Flooding, Oakley, 23rd July 2007

This view looks out over the field to the southwest of the house. The far line of trees, on the near horizon, marks the normal far edge of the river, which is usually about 10 to 20 metres (30 to 60 feet) wide. The visible water here averages about 1 metre (3 feet) deep, across a field that normally grazes about 300 sheep.

At 15:00, the river was 200 metres away (600 feet) and had started to creep over the bank. It is rising at about 4 cm (one and a half inches) per hour, over the last hour, across about 400 metres at present (about 1200 feet). That puts it about 20 to 40 hours from the house…

Sometimes you have to go with the flow. We’re packing now. The floods in 2003 came to the bottom of the garden, where this was taken. The waters are rising faster now, than they did back then. According to the sheep farmer, our house was above the 1947 floods. Parts of the UK are seeing floods higher than anything in the last 200 years. Previously, it took several days to go from overflowing the banks to flooding the bottom of the garden.

Rain is expected tomorrow (Tuesday), here. Nothing is certain, but I’d rather get ready now and be wrong, than start a panic activity in the middle of the night. I’ll still forget crucial stuff, of course.

Wednesday, 25th

After a strange bounce, where the level dropped 10cm yesterday afternoon, and came back up to almost the maximum level for this morning, it’s now dropped almost a metre. I can see most of the field, or the grass, at least, above the water. I guess the rapid rise and rapid fall is a result of the way that the water arrived – a huge rainburst. Had the rain been more sustained, I suspect the rise and fall would have been longer, with farmland slowing the response of the river system. What’s intriguing is that we had two distinct rain pulses, but it looks like the river floods once – the short period rise wasn’t anywhere near enough, nor the time delay… If there is a second pulse, then it should arrive within the next 24 hours.

Thursday, 26th

The water level has dropped – no second surge. Whew. We’ve started moving everything back. There’s even sheep now grazing where there was flood water. The bridges that control one of the three access roads to the village were flooded for a day or so – fairly normal for flooding here. It makes for a detour of about six miles for most places outside the village.

The speed of both rise and fall are far greater than anything we’ve seen before. The rains we saw last week were quite intense, though not up to the vertical rivers that drenched us in Austin, Texas every so often. Though they might not have had the intensity of a Texan storm, they lasted longer. On the news we hear that unusual rainfall (or lack of it) are likely to become more common. Flood plains are going to be important for controlling water and helping direct it to longer term storage for periods of drought.
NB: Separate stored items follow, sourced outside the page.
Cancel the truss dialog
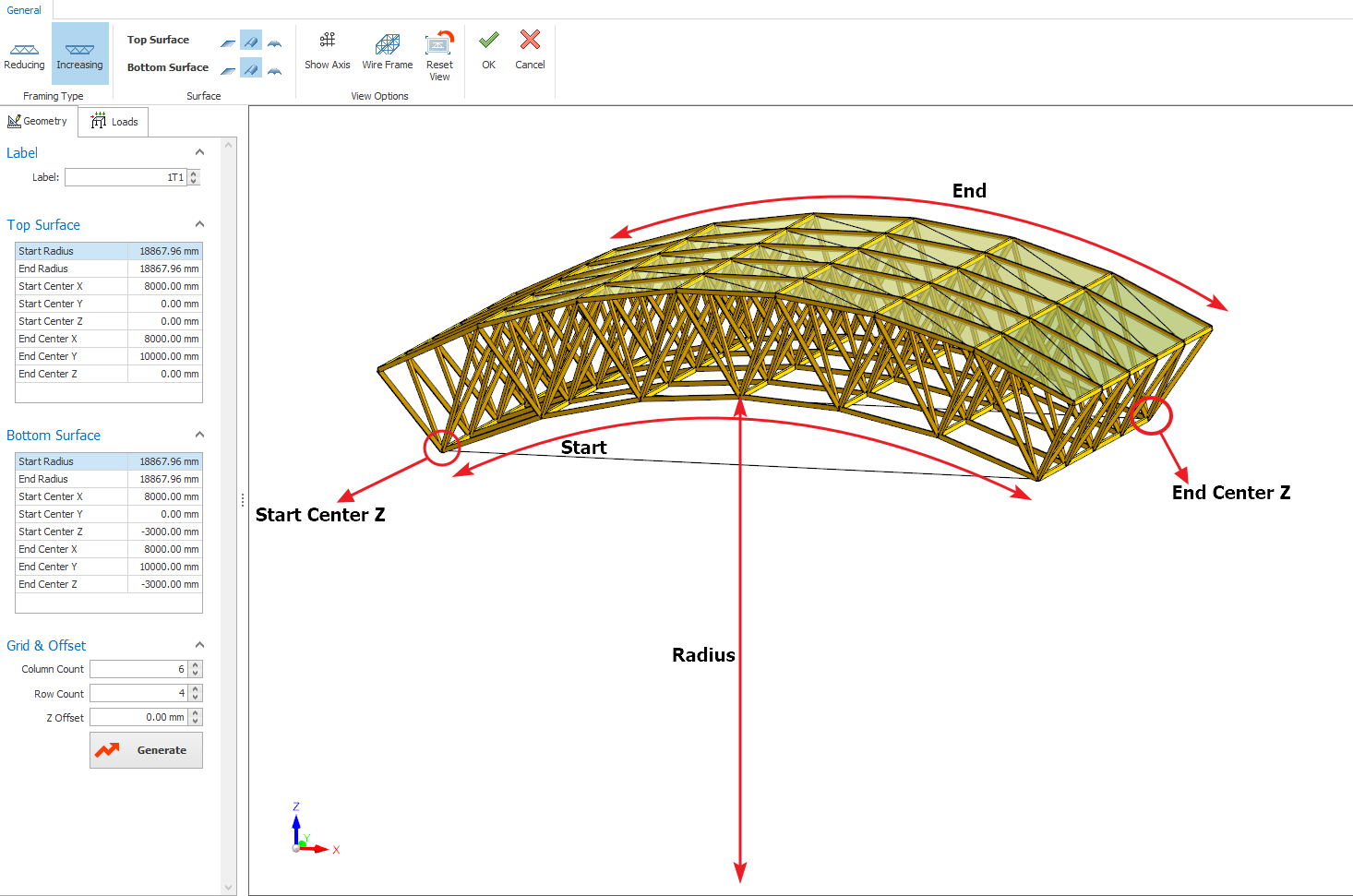 click(x=530, y=50)
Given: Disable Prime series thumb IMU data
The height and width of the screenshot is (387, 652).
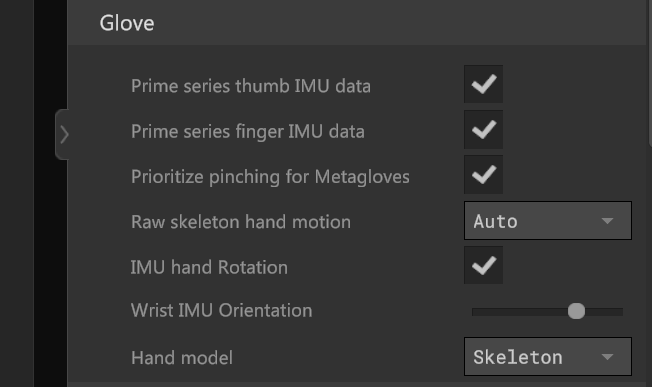Looking at the screenshot, I should point(483,84).
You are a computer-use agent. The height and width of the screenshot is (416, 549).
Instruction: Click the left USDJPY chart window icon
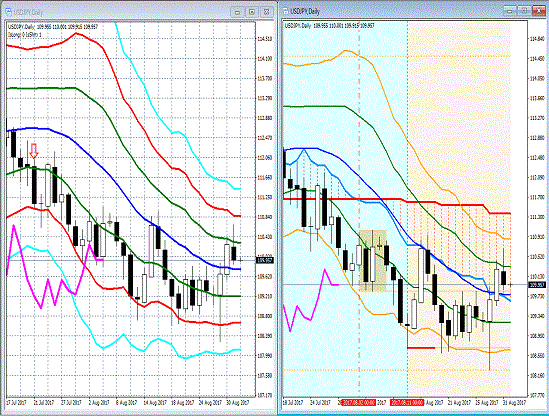point(8,12)
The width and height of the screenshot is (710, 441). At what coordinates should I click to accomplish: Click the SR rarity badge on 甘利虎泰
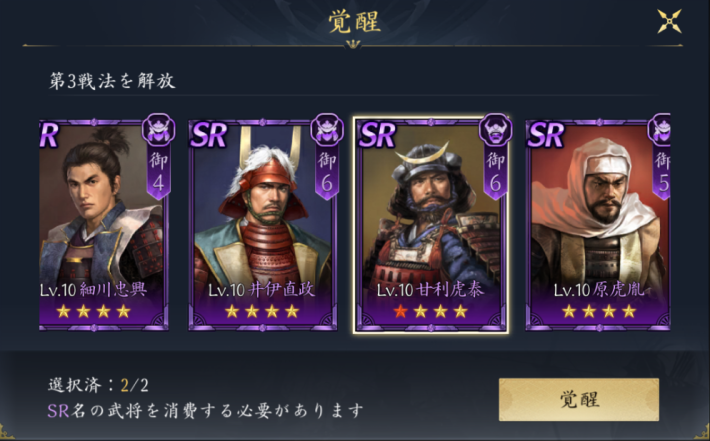377,135
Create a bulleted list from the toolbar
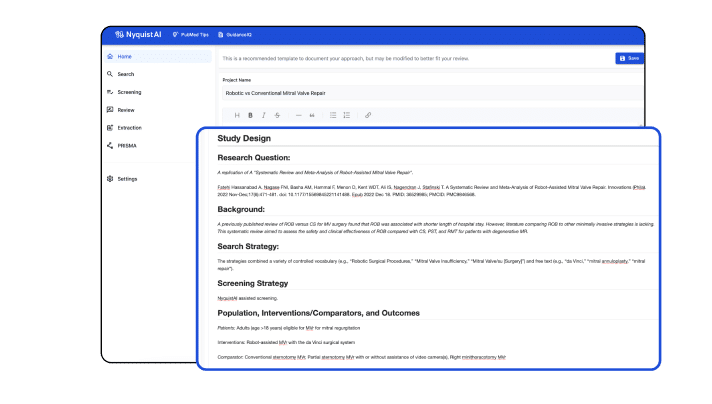This screenshot has height=404, width=712. click(333, 115)
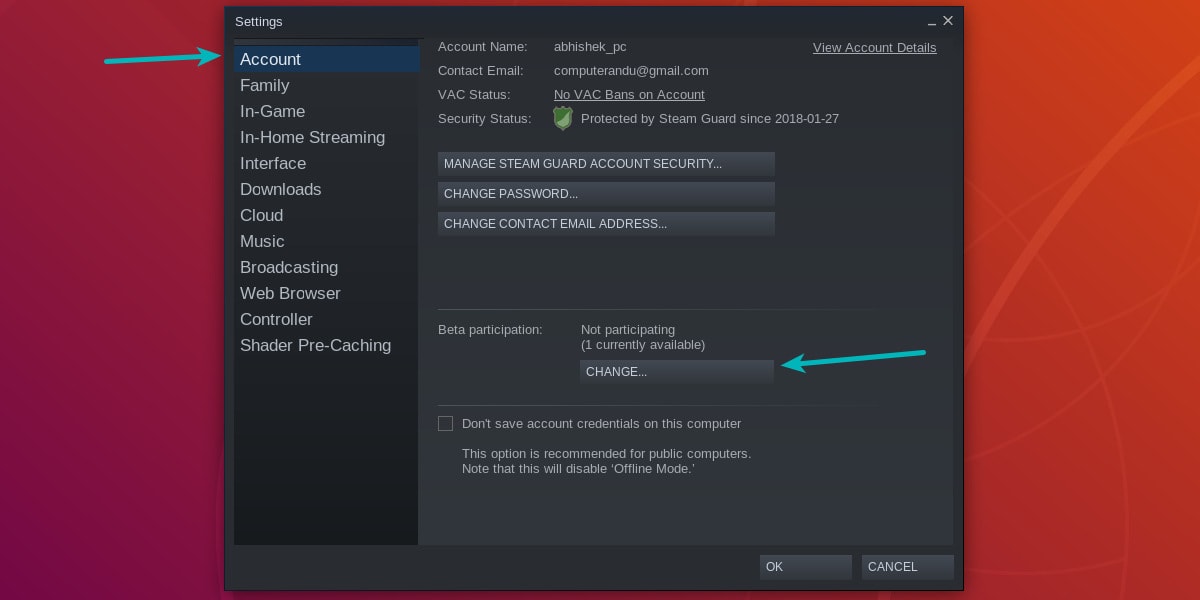Open Family settings
1200x600 pixels.
[x=264, y=85]
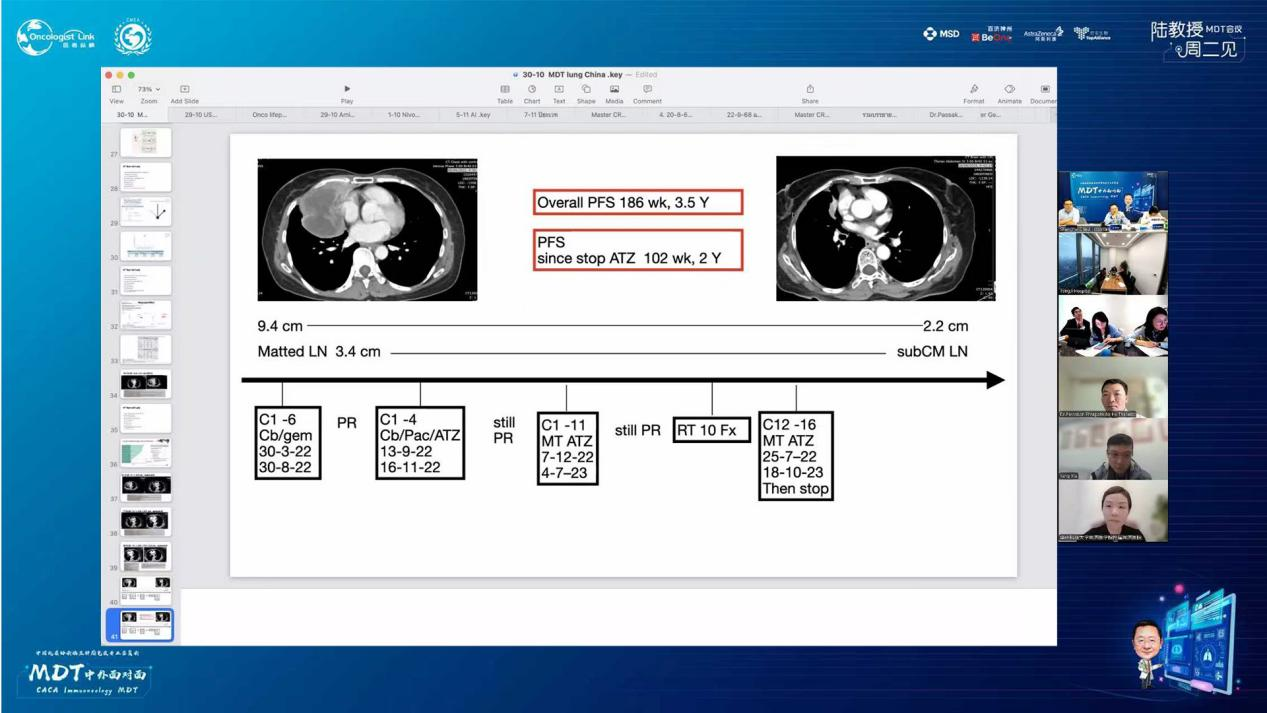Add a Text box
Viewport: 1267px width, 713px height.
tap(559, 90)
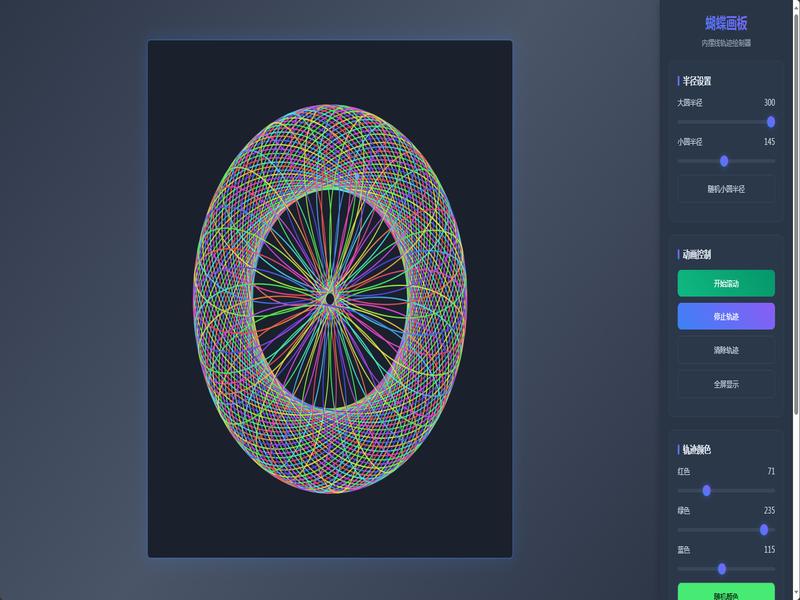Click the 半径设置 section heading

(x=696, y=81)
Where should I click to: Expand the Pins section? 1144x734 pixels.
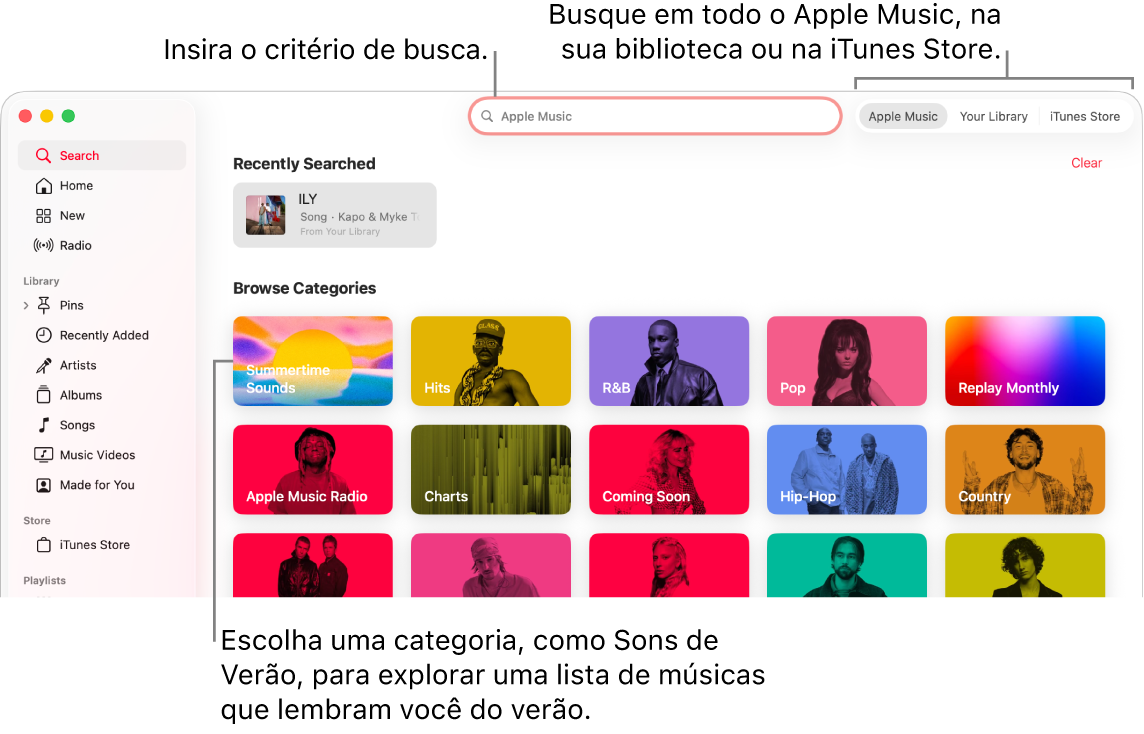(x=27, y=305)
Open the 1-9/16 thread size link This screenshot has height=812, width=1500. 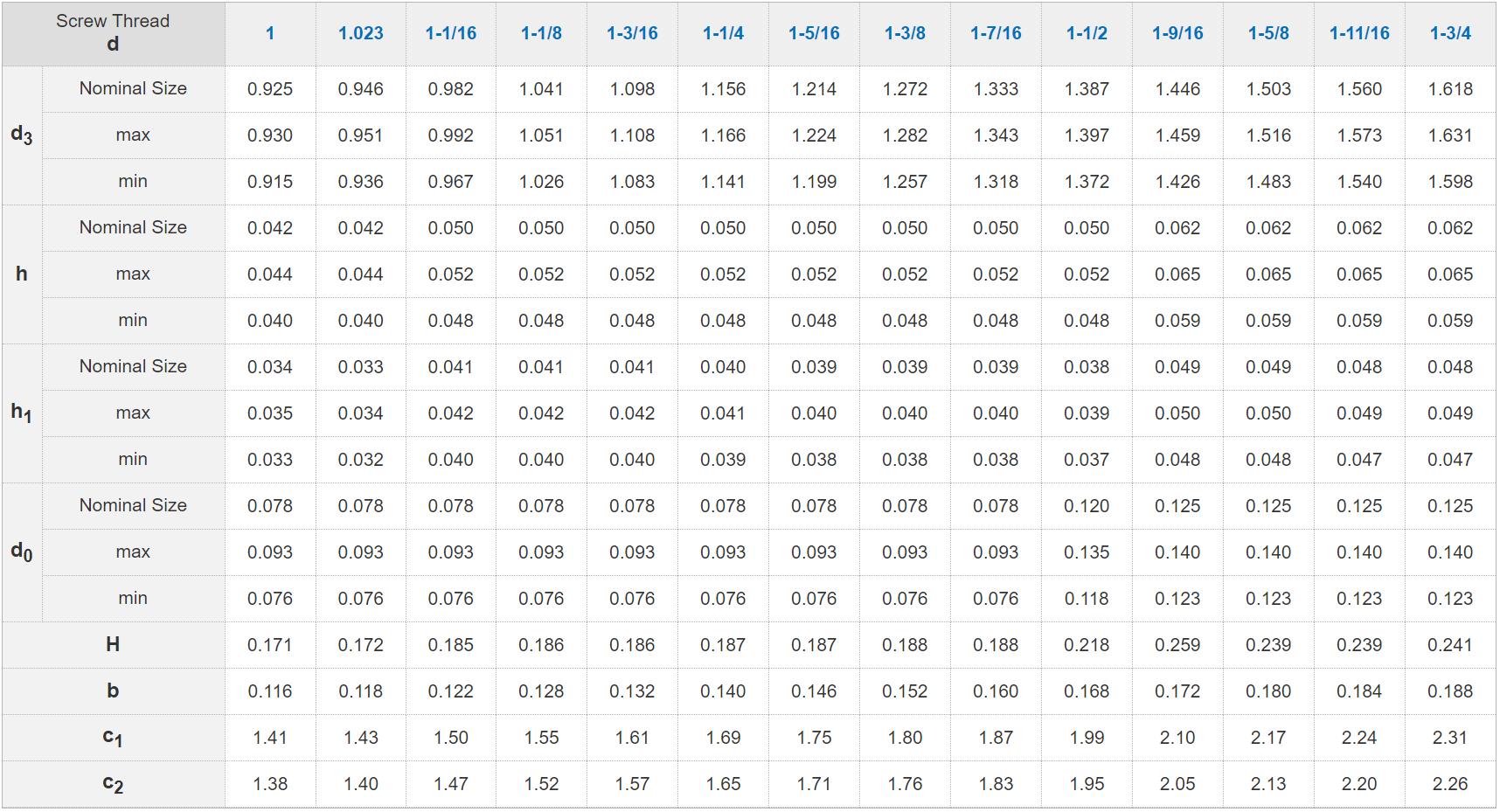pyautogui.click(x=1177, y=33)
I guess we need to keep an active plan for flood preparedness, and generally keep a little more of our stuff out of reach of potential floods. And we need to keep an ear on the news for rains in the catchment area of the river basin. The Environment Agency website offers flood warnings and maps of where the flood levels will get to with severe flooding, but it doesn’t show the current situation – just the general risk. And the text based descriptions of the alerts don’t seem tied to the maps. So you don’t know whether the communities upstream are facing rapid severe floods or slowly rising moderate floods. It seems to take the water about two hours to reach us from Felmersham and about 12 to 18 hours from Newport Pagnell. By keeping an eye on what is happening there and calling some friends who live upstream, it’ll give us some better warning.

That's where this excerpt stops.